Thirty six garlic scapes found this morning, fresh and plump. They were snipped into 1 to 2″ pieces and put in a container for the freezer. They can be used anytime I would use garlic, roasted, in a recipe, or to make pesto. They are the first food put by from the garden.

While doing some weeding last evening, I noticed that the older blueberries are full of fruit. I should probably get some bird net and tent it over them before the berries ripen. It looks like a good harvest from the original bushes. The two new ones, planted this year have put out good foliage, but they won’t fruit until next year or the year after. It will be great to have a succession of berries coming from the garden where I don’t have to fight the ticks and thorns and where the deer can’t help themselves.

With the onset of late spring showers in the forecast, the hay may still be standing when the wineberries (thimbleberries depending on where you grew up) are ready, they are the first to ripen of the wild berries. Berries will be harvested as they appear and frozen, a single batch of mixed berry jam will probably be made and the rest saved for smoothies and to top oatmeal next winter when berries in the grocer come thousands of miles and cost your soul to purchase. Strawberries are coming in at the Farmer’s Market, but I rarely get there early enough to score any and no one I pre-order from has them.

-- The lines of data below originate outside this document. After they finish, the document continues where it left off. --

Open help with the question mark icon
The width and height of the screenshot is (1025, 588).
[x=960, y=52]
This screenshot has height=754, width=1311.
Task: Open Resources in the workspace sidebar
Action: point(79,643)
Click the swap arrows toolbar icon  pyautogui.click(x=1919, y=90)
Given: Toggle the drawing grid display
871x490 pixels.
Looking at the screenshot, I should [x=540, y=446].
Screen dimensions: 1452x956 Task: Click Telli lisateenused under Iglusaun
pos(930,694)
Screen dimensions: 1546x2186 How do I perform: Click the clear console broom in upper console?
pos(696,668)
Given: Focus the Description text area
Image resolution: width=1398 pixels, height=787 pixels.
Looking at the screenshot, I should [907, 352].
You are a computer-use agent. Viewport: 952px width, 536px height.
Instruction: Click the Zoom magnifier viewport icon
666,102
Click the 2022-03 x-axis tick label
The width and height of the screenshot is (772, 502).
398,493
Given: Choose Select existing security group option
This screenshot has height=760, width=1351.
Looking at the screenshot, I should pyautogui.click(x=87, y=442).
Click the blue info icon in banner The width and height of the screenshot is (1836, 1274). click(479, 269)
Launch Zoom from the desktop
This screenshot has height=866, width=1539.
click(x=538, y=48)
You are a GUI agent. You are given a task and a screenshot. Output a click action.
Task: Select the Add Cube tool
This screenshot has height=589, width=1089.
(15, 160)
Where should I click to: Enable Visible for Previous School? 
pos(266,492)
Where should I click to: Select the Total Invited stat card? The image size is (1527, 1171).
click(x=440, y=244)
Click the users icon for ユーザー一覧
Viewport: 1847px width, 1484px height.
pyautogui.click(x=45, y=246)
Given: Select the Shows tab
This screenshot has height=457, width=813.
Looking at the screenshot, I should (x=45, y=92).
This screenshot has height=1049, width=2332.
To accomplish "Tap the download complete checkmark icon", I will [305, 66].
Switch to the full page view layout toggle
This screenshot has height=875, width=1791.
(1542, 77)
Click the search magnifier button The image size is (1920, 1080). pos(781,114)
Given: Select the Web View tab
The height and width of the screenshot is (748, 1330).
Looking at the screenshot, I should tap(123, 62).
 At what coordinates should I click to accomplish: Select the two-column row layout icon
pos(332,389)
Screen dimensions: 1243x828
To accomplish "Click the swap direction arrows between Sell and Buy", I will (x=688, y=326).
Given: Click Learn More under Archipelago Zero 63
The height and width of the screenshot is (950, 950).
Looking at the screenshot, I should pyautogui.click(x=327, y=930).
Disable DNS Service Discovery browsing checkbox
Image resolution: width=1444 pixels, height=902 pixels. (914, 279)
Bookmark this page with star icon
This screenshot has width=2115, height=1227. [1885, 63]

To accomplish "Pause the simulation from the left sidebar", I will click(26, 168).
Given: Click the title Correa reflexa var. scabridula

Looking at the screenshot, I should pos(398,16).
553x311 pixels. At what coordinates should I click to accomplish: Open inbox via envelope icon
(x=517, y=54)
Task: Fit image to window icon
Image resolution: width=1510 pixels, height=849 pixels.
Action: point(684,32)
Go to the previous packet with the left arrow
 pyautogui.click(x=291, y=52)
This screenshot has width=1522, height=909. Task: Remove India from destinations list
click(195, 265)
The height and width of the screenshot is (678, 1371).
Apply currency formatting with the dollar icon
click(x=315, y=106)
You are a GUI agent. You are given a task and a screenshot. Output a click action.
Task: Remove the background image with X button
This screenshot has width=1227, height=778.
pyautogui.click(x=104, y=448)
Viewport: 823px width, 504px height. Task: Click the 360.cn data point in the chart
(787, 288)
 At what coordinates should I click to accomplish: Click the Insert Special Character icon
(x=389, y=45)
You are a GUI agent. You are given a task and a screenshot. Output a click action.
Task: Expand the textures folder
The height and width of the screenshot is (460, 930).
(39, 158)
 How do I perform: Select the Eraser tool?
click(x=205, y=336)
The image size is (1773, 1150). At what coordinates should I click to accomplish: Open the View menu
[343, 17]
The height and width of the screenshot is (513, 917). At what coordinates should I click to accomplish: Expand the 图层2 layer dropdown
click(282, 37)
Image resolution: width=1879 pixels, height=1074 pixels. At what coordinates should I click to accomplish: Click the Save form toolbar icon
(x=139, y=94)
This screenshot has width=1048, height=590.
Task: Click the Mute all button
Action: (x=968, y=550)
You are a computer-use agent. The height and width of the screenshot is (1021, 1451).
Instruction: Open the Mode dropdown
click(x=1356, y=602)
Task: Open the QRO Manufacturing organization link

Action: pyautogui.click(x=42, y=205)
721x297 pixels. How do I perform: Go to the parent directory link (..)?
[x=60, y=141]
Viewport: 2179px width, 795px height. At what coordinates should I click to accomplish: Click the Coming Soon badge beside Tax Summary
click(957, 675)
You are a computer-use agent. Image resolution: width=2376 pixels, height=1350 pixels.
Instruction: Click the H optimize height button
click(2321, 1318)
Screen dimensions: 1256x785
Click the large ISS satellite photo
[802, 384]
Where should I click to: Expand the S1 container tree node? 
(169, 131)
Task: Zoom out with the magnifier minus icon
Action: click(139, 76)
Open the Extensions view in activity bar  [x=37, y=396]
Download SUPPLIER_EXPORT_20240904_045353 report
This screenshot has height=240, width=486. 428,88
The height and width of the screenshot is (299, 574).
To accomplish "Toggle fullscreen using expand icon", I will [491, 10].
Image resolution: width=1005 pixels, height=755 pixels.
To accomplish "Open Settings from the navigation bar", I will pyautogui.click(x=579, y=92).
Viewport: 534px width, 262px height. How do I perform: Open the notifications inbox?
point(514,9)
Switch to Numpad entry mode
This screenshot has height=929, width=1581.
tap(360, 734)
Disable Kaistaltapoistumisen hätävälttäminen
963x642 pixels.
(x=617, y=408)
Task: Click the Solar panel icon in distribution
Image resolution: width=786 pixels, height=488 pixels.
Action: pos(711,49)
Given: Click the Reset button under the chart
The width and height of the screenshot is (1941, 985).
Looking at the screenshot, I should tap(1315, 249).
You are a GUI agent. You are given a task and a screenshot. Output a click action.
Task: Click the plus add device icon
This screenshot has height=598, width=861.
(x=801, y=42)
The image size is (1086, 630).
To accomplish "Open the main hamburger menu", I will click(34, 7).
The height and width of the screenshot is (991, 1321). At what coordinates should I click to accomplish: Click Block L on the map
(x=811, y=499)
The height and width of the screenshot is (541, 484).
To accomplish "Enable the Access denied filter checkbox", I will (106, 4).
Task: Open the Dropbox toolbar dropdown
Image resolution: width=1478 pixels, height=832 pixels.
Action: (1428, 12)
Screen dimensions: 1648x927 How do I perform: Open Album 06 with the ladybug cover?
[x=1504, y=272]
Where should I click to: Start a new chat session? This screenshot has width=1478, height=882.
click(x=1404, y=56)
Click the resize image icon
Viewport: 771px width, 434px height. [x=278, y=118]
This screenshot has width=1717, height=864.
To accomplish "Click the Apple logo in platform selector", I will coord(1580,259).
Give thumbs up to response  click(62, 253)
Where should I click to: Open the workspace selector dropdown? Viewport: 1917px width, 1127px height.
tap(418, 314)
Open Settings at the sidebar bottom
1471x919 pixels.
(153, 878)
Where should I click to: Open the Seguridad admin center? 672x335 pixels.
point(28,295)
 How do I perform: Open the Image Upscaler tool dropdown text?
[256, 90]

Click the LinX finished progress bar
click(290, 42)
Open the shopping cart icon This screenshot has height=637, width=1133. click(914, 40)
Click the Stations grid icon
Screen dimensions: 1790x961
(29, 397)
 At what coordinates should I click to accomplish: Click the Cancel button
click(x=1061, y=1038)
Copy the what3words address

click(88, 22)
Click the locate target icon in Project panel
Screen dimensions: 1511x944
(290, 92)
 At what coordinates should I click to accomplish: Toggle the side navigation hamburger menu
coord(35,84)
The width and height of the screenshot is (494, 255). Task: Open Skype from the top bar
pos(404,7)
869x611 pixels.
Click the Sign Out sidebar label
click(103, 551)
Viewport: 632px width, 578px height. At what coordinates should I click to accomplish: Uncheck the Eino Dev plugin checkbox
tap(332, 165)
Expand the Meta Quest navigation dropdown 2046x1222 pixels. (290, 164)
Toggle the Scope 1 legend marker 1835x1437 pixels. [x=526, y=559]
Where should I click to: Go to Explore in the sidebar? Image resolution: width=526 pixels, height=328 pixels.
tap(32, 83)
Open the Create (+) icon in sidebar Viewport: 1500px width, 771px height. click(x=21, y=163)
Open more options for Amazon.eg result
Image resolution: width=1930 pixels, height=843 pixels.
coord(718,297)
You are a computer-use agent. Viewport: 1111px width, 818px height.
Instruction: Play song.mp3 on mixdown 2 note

The grapes have tiny clusters of potential fruit. I will have to figure out how to protect them. Last year, though I got some grapes for jelly, the chickens and the deer discovered them and I had to compete with them for the harvest. I am toying with trying to make some wine vinegar from the grapes this year. Other than the Asian pear marmalade and Fig preserves, I don’t use much jelly or jam so I still have jars of grape and raspberry from last year. Son 1 doesn’t use much, daughter likes fig that I offer, and blackberry but makes her own, and her son will only eat commercial strawberry jam. Son 2 and his wife buy them at their farm market and I think may make some of their own. Some fruit vinegar’s would be a nice addition to the larder.

Soon there will be peas, then green beans, potatoes, onions, garlic bulbs, kale, later tomatoes, peppers, tomatillos, cucumbers, ground cherries, and cabbages. Beds will be replanted as harvests are made with more beans and peas, and the potato bed with it’s deep sides will be a fall garden that can be covered and protected from frost to maybe extend this year’s garden into early winter. Hopefully, the hydroponic systems will provide herbs and salad through the winter. I’m working towards a year round system of fresh food in our home.